* **The input**
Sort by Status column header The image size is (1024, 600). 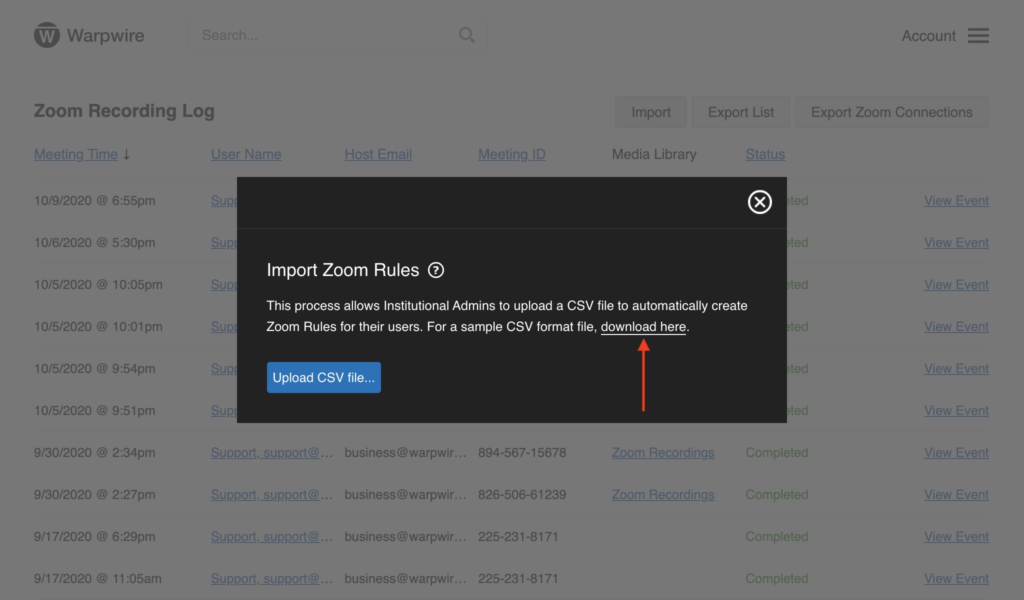coord(765,154)
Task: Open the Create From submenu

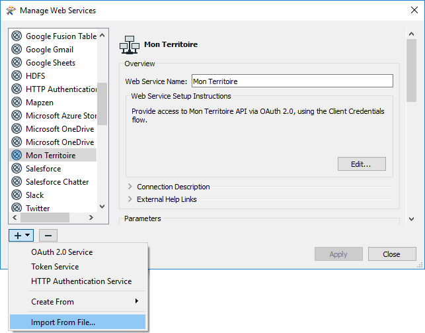Action: (x=78, y=302)
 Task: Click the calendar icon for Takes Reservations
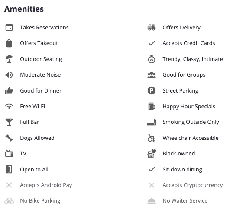click(x=9, y=27)
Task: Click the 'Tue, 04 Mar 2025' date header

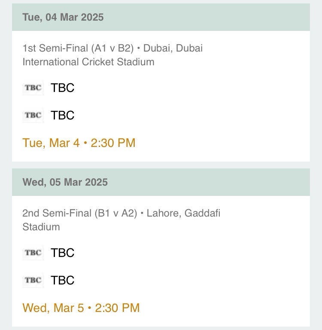Action: pyautogui.click(x=63, y=18)
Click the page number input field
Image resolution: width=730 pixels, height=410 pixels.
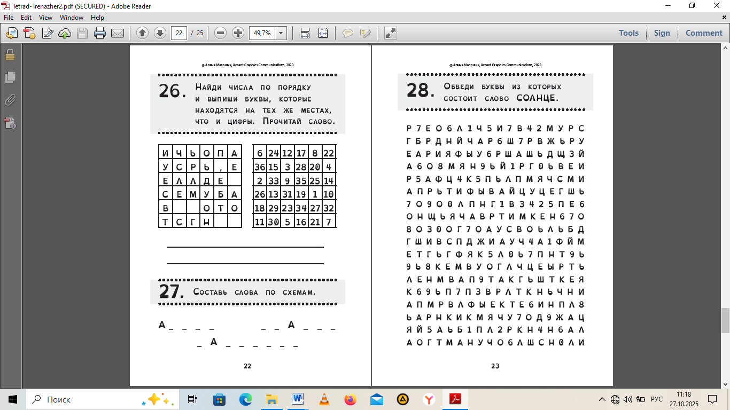pyautogui.click(x=178, y=33)
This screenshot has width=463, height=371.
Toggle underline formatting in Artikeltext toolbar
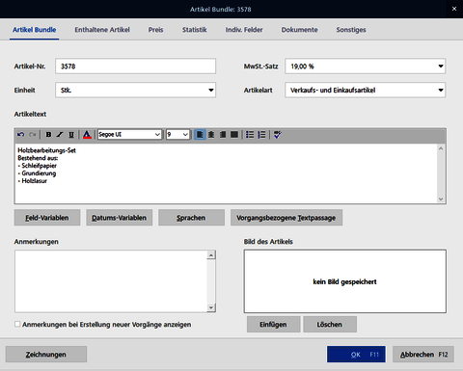click(71, 135)
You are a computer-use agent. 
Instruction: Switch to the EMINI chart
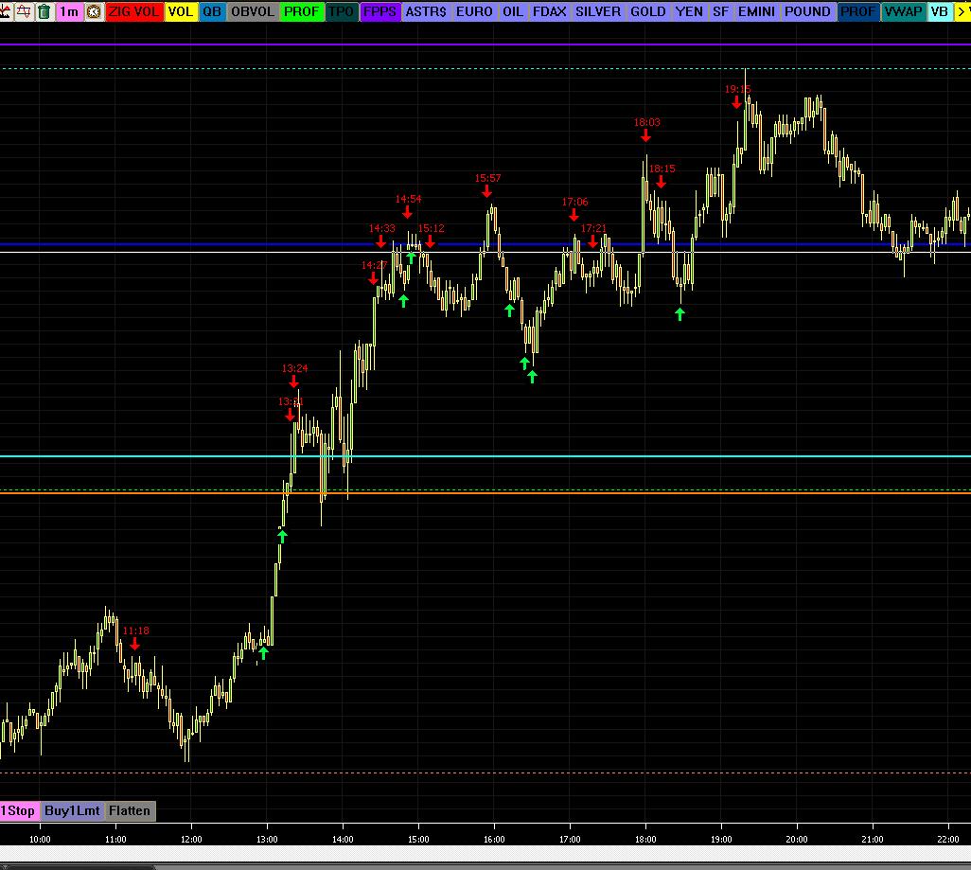(x=756, y=11)
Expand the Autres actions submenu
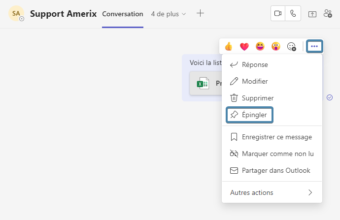 272,192
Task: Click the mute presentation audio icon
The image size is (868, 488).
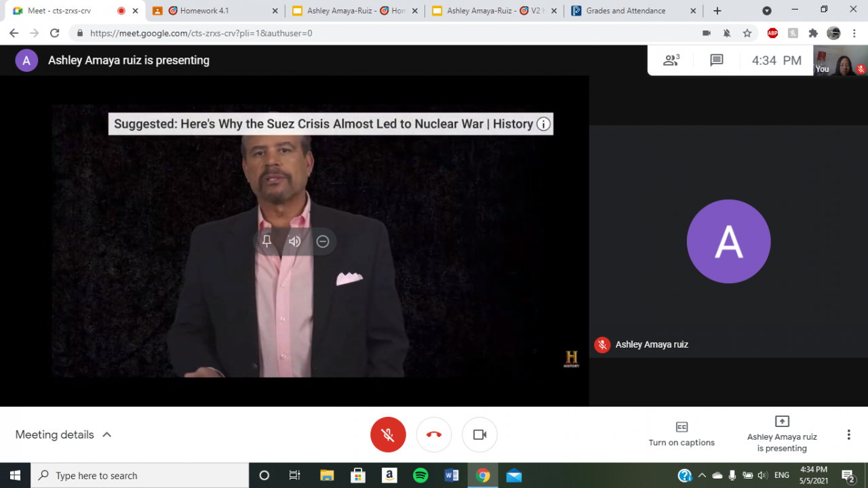Action: point(294,241)
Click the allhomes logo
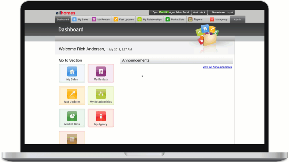 coord(65,13)
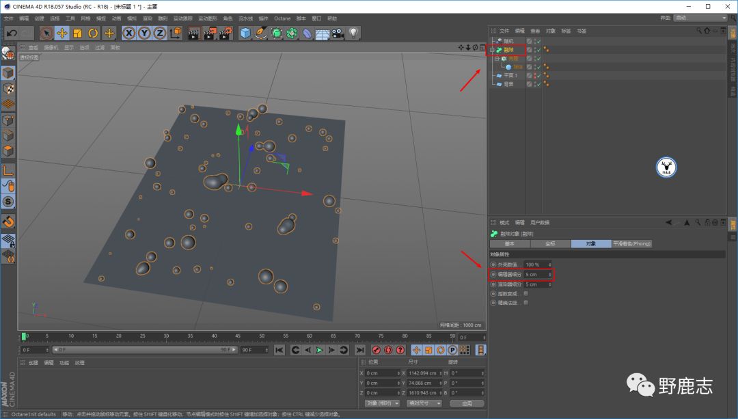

* **Requirements**
Rewrite the records starting at the line containing "You are a computer-use agent." and ending at the end of the records, replacing "chart" with "graph" and leaving everything else unchanged. Omit the pictures from your output.

* **Correct response**
You are a computer-use agent. 
Instruction: Switch to the EMINI graph
(x=756, y=11)
Expand the Autres actions submenu
 272,192
Task: Click the mute presentation audio icon
The image size is (868, 488).
Action: point(294,241)
Click the allhomes logo
 coord(65,13)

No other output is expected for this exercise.